TEXT EXCERPT:
▽

All internal push rods are pre-adjusted at the factory.

Due to some master cylinders having different piston depths, the following instructions should be used to make sure that all internal push rod adjustments are correct.

Install master cylinder on the booster mounting studs without the mounting nuts. If no resistance occurs, bolt the master cylinder to the booster. If the master cylinder cannot be placed flush against the booster without the internal push rod in the booster moving the master cylinder pistons, please proceed to step two.

If resistance occurs, remove the master cylinder from the booster. Hold the internal push rod at the knurled area (see diagram below) and turn the adjustment screw at the end of the rod clockwise (to lower the overall length of the rod) ONE COMPLETE TURN ONLY. Then repeat step 1. Continue this process until no resistance occurs.

△

WRITTEN TASK A: Please put the lines of the rows, from the line containing "Find the location" through the line containing "stat-word-count: 1866.01 万字", into a JSON list of strings with one string per line and no blank lines. Leave the pictures out.

RECORDS FOR THE EXERCISE:

▽

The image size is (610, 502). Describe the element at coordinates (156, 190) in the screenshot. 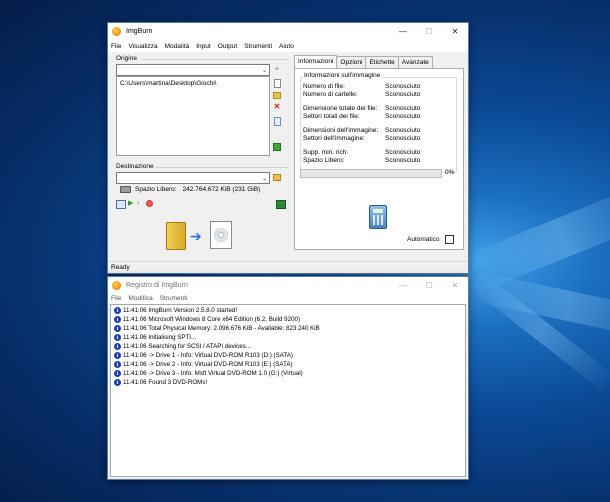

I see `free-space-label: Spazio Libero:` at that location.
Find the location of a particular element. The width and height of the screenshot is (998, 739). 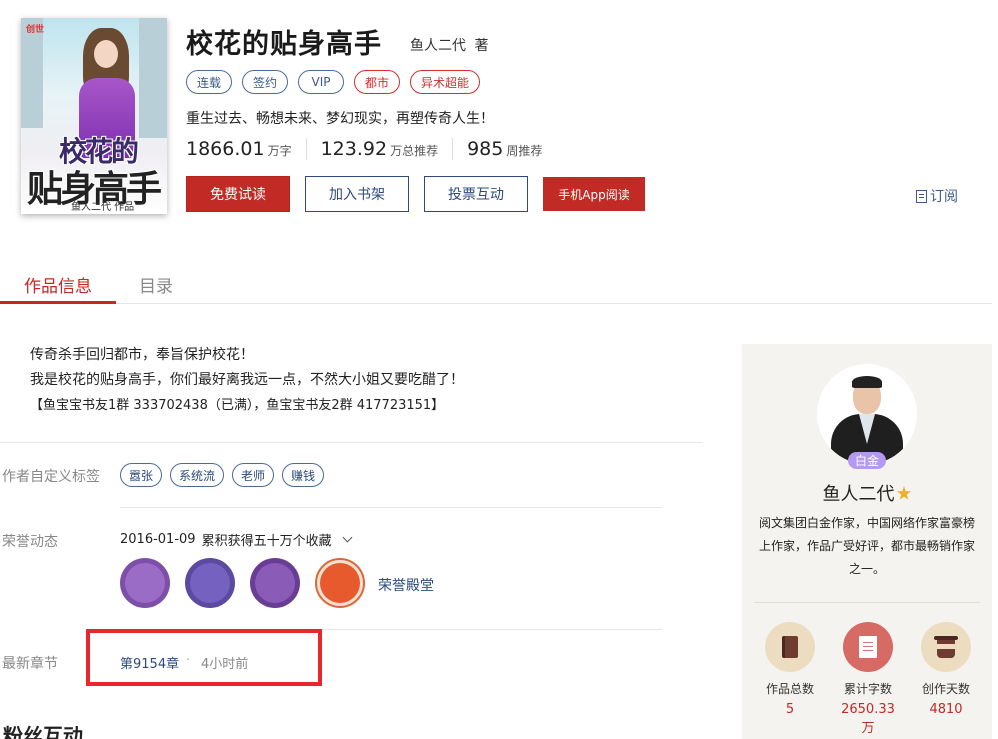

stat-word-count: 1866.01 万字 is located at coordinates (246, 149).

△
▽

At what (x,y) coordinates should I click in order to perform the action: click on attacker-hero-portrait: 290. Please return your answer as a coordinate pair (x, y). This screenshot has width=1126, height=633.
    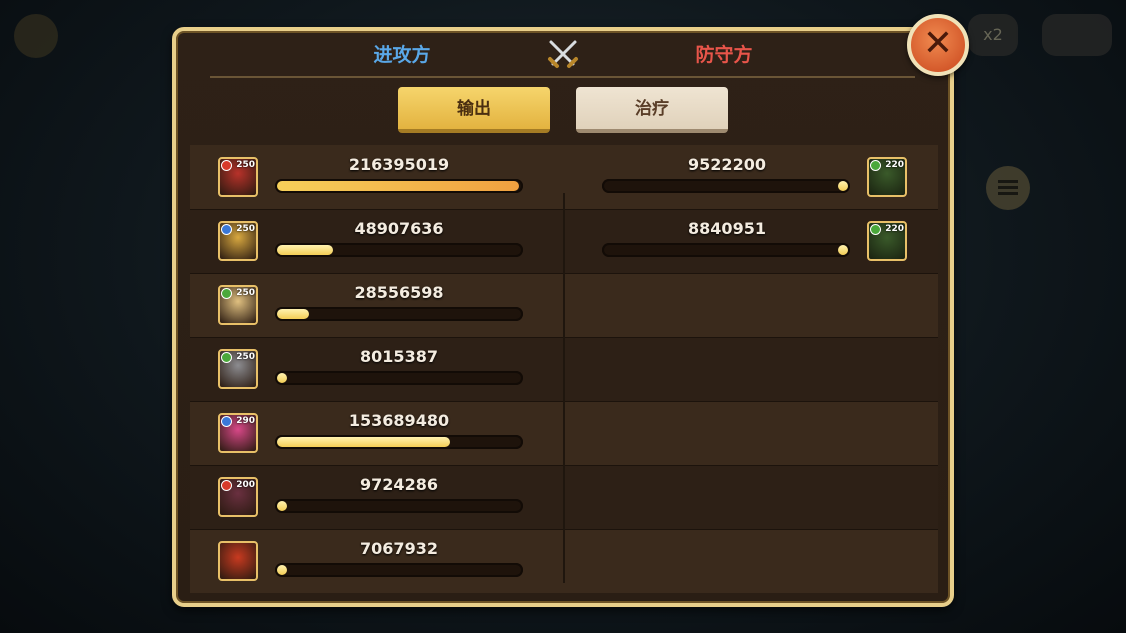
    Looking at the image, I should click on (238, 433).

△

WRITTEN TASK B: Switch "booster" to "servo" in the master cylinder instructions, and write out the stretch from "All internal push rods" through "to step two." with that change.

REPLY A:
[
  "Find the location of a particular element. The width and height of the screenshot is (998, 739). ",
  "stat-word-count: 1866.01 万字 is located at coordinates (246, 149)."
]

REPLY B:
All internal push rods are pre-adjusted at the factory.

Due to some master cylinders having different piston depths, the following instructions should be used to make sure that all internal push rod adjustments are correct.

Install master cylinder on the servo mounting studs without the mounting nuts. If no resistance occurs, bolt the master cylinder to the servo. If the master cylinder cannot be placed flush against the servo without the internal push rod in the servo moving the master cylinder pistons, please proceed to step two.